O ano 2014 teve início com os ânimos exacerbados. Logo no primeiro mês do ano, os rolezinhos, encontros fortuitos de pré-adolescentes e adolescentes residentes em periferias de grandes centros urbanos, passaram a ser percebidos por parte da grande imprensa e setores mais abastados da sociedade como perigos iminentes.

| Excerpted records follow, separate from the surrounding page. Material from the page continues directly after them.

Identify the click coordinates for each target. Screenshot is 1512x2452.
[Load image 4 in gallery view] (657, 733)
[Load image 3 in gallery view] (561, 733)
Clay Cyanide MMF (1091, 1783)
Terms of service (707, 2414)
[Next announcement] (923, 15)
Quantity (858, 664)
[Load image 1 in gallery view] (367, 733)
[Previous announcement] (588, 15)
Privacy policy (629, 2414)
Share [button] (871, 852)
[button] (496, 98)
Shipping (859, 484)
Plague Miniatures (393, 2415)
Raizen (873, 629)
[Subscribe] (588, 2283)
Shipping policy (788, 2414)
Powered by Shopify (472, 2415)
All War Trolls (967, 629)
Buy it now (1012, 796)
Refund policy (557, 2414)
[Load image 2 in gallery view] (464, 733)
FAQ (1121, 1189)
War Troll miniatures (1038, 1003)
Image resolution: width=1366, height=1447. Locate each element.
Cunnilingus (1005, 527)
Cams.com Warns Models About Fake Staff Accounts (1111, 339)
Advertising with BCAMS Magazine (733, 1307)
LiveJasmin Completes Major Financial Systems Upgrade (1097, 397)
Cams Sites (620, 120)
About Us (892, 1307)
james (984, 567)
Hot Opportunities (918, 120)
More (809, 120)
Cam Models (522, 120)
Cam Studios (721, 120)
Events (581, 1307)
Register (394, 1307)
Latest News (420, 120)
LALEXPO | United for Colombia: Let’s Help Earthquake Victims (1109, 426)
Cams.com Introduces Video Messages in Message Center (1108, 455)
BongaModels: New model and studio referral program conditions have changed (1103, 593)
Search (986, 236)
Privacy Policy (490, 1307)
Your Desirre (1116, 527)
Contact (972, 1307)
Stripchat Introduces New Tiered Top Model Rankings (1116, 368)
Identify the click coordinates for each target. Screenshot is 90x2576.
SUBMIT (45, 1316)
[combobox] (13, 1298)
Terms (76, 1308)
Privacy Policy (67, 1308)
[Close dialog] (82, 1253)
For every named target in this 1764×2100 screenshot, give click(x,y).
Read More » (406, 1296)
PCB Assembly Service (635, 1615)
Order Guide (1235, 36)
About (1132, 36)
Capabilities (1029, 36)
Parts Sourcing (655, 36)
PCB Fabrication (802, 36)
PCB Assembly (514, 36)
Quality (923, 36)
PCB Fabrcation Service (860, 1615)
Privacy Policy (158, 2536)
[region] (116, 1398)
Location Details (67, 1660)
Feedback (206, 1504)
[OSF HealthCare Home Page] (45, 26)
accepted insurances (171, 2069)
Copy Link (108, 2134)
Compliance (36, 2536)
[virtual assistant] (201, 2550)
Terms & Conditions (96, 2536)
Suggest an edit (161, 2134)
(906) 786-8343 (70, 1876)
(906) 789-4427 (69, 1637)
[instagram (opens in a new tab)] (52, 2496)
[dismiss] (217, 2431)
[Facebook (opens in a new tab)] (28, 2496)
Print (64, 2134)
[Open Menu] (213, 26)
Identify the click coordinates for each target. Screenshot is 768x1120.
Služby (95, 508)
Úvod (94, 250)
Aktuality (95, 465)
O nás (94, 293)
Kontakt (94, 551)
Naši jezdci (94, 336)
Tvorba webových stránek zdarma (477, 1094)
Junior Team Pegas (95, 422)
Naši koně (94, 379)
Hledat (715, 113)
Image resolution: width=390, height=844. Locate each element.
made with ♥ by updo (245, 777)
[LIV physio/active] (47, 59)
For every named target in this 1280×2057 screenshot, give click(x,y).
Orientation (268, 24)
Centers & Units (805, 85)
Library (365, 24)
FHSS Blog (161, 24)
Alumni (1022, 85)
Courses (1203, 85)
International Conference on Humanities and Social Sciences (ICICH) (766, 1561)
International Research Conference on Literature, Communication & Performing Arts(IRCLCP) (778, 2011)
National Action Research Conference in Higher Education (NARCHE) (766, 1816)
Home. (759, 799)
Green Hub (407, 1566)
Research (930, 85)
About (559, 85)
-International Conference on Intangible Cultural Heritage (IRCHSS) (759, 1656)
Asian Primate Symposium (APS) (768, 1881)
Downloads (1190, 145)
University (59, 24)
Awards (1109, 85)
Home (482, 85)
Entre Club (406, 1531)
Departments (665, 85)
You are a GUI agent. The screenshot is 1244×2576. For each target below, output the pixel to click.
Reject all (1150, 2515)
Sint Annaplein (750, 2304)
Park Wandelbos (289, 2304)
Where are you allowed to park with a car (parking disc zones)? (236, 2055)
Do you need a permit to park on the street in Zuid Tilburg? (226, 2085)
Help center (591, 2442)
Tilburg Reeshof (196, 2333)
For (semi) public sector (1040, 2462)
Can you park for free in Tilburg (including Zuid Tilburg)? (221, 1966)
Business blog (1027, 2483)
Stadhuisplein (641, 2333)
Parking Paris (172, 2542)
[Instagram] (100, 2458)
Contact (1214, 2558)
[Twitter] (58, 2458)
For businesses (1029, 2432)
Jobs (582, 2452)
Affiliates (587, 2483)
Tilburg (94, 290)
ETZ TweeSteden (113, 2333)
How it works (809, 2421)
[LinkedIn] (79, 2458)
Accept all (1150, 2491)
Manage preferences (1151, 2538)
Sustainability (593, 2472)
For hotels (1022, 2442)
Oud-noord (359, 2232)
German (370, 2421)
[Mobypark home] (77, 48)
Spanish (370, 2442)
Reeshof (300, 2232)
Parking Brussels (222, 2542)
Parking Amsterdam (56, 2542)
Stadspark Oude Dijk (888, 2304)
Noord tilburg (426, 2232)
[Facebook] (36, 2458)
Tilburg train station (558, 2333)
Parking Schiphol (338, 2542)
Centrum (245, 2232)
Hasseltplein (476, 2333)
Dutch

Os rolezinhos foram mais um fenômeno passageiro no período e, de certa maneira, revelaram novos personagens sociais oriundos das mudanças recentes pelas quais passou o Brasil. Residentes das periferias, adolescentes de baixa renda e, em sua maioria, negros acessavam as redes sociais, em especial o Facebook® (que, na época, acolhia 58 milhões de brasileiros ativos, sendo os adolescentes e jovens o principal público), para estabelecer conexões entre si, tendo como único objetivo a diversão. Desde o seu início, houve relação com o funk. Em São Paulo, funkeiros passaram a utilizar essas conexões a partir de suas páginas no Facebook®, procurando incentivar reação a um projeto de lei que proibia bailes nas ruas da capital paulista. Rapidamente evoluíram para um tipo de organização social fechada, comunitária, em que um jovem agregava seguidores nas suas páginas e, em troca, divulgava fotos, vídeos e elogios a eles. Em seguida, a multidão que foi se formando ao redor dessas páginas (houve registros de mais de 100 mil seguidores em diversas páginas) passou a se concentrar em encontros nos shoppings centers instalados nas periferias dos grandes centros urbanos. Nesses encontros presenciais, seguidores dos 'líderes' (como eram nomeados os proprietários das páginas mais seguidas no Facebook®) os presenteavam com CDs, camisetas e bonés, o que estimulou uma disputa entre 'líderes' para capturar mais seguidores. Os encontros presenciais se tornaram grandes eventos que arrastaram multidões juvenis aos shoppings, multidões que entoavam as letras agressivas e erotizadas do funk. Expunha-se o que mais tarde seria conhecido como o 'funk ostentação', baseado no aumento de consumo de marcas de grife e superexposição de seus expoentes.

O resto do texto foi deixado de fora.